- _ACTION ITEM_
Copy out the entries from the line containing "You are a GUI" through the line containing "The width and", inclusive, and nothing else.

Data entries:
....................
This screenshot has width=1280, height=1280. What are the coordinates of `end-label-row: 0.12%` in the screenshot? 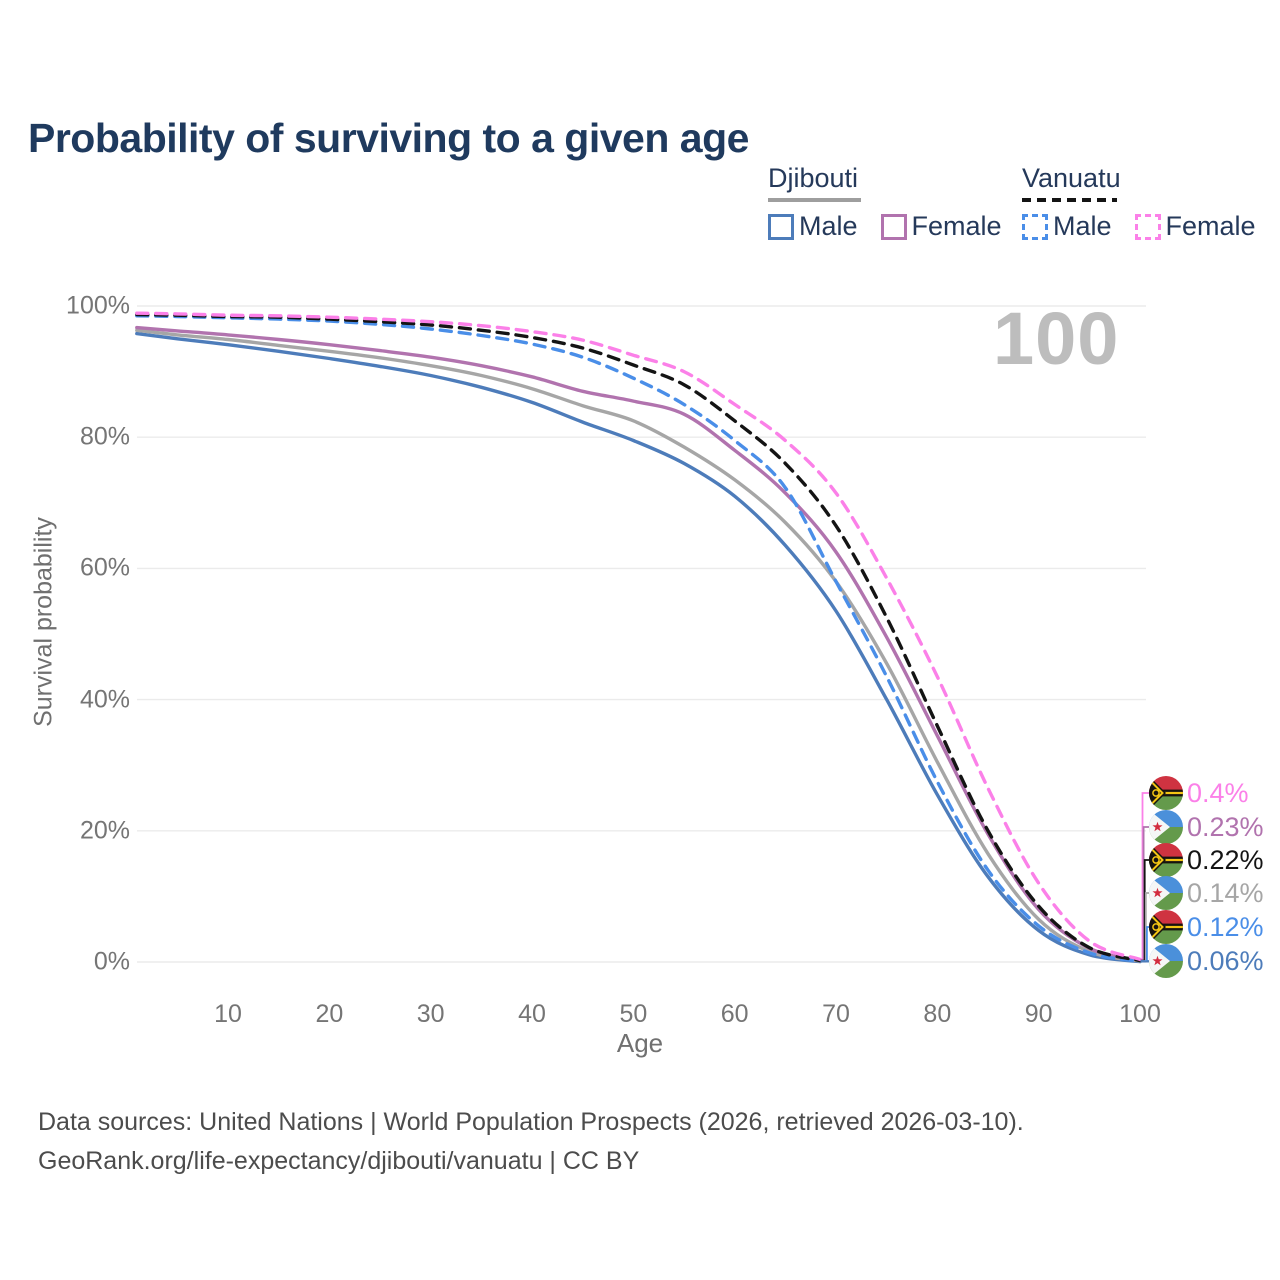 It's located at (1206, 927).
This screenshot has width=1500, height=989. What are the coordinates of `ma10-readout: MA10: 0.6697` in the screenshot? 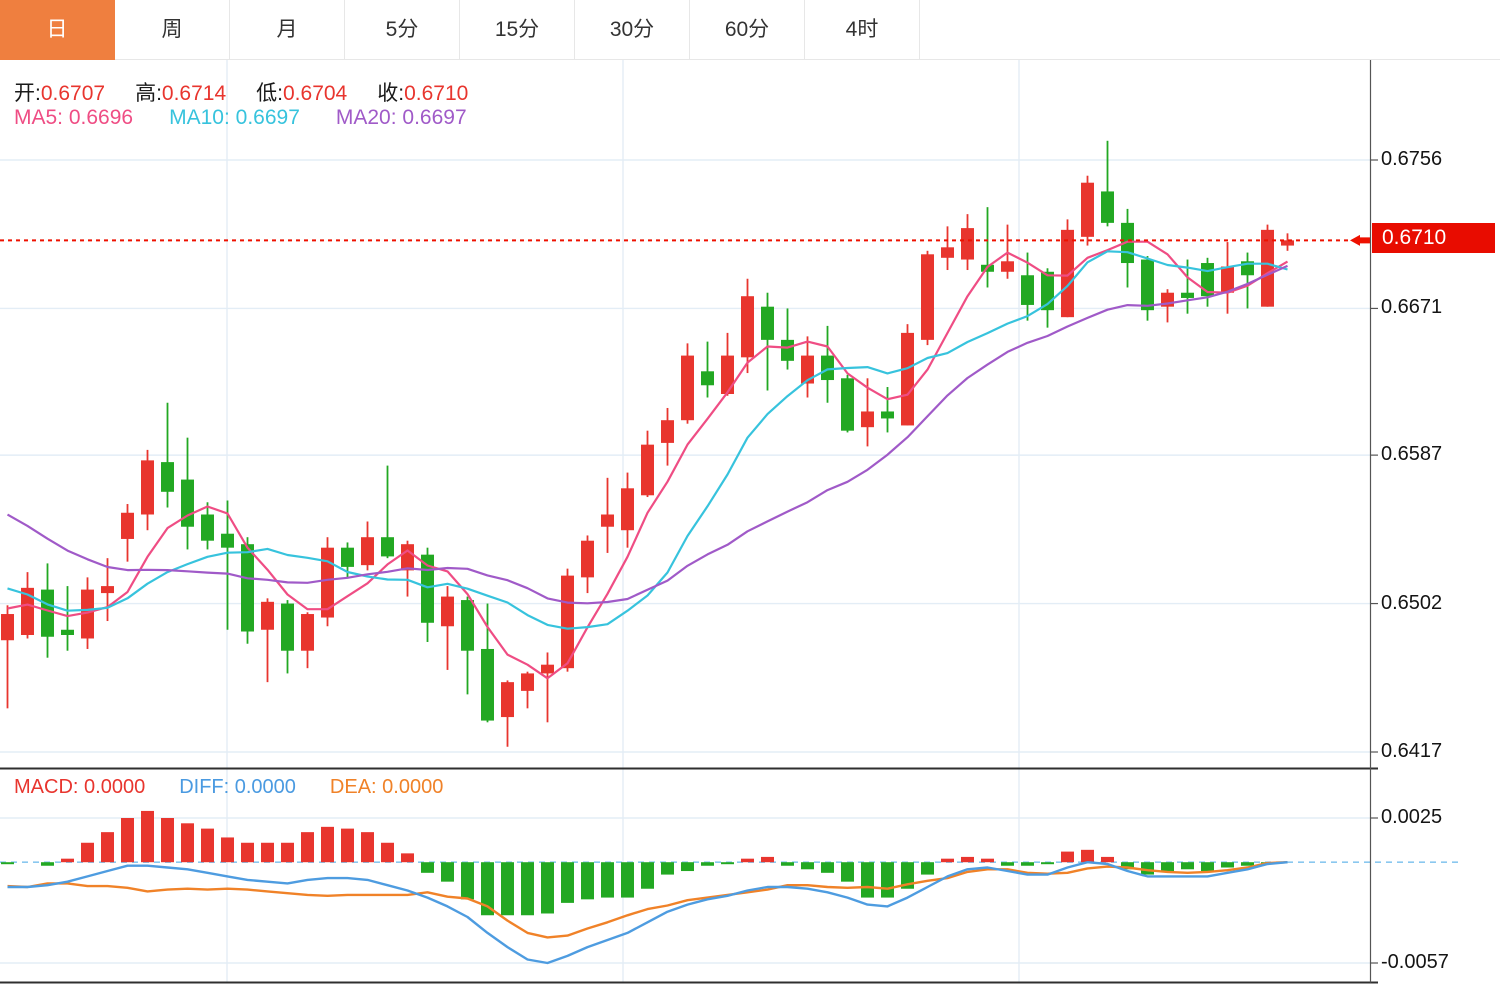 It's located at (234, 118).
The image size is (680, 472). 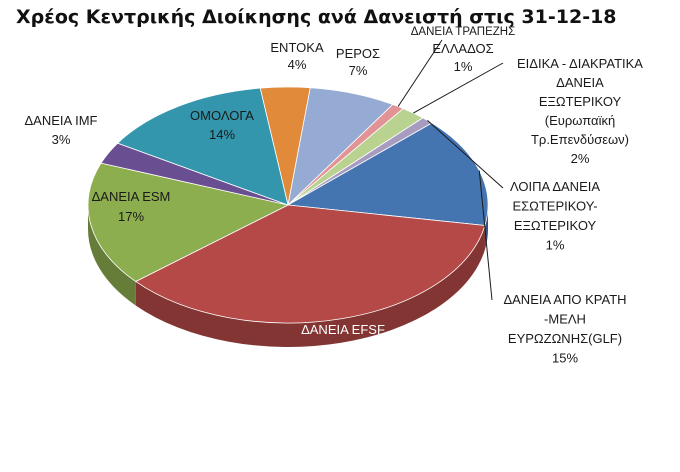 I want to click on slice-label-6: ΔΑΝΕΙΑ EFSF 36%, so click(x=343, y=340).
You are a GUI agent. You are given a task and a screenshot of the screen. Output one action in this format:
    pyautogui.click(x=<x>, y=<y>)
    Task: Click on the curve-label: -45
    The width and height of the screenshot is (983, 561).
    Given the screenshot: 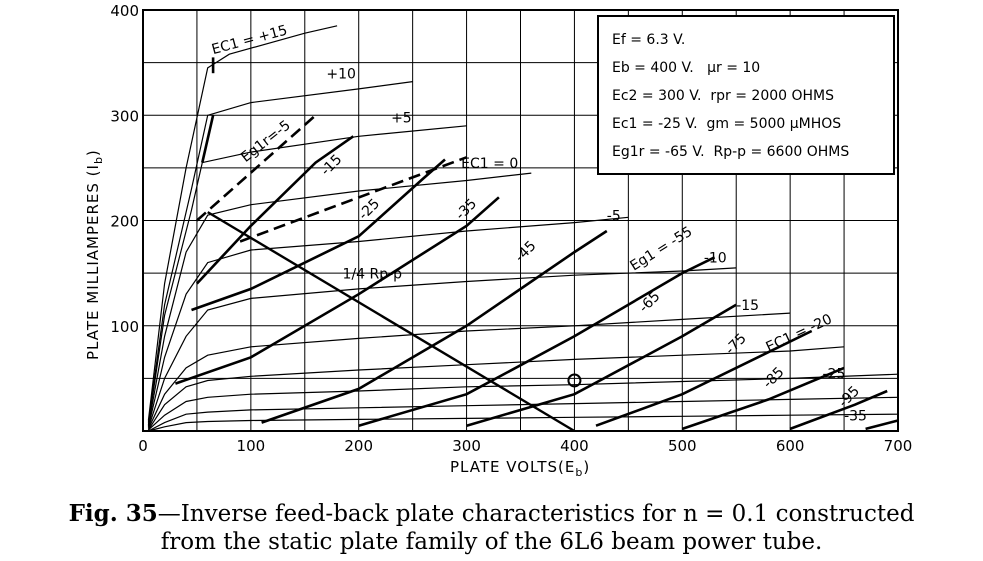 What is the action you would take?
    pyautogui.click(x=526, y=252)
    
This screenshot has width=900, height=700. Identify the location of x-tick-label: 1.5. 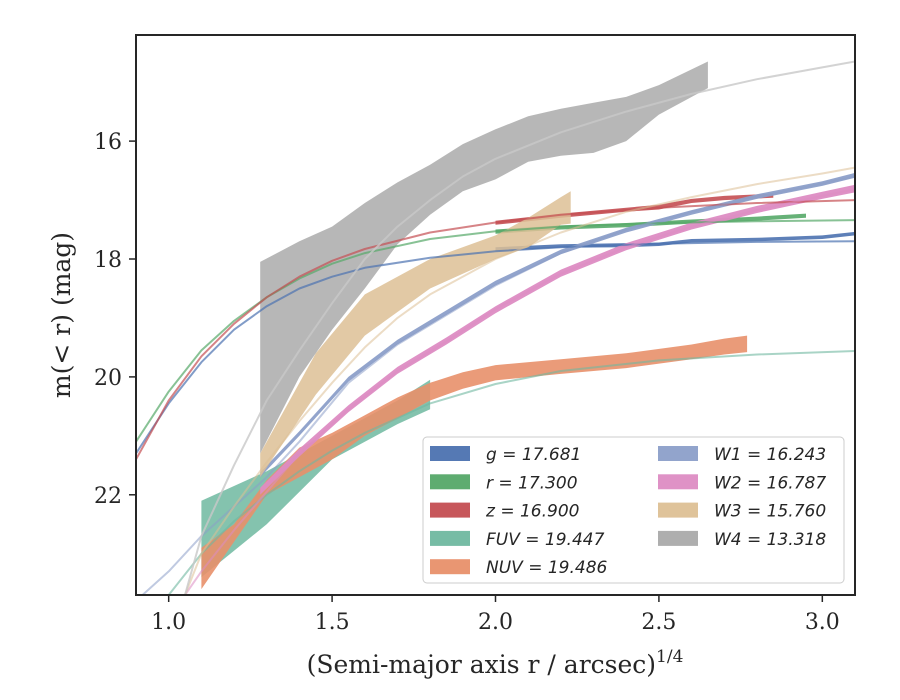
....................
- _WRITTEN ANSWER_
You are a GUI agent. You are given a task and a screenshot of the screen. Output one action in this format:
    pyautogui.click(x=<x>, y=<y>)
    Task: Click on the curve-label: -45
    The width and height of the screenshot is (983, 561).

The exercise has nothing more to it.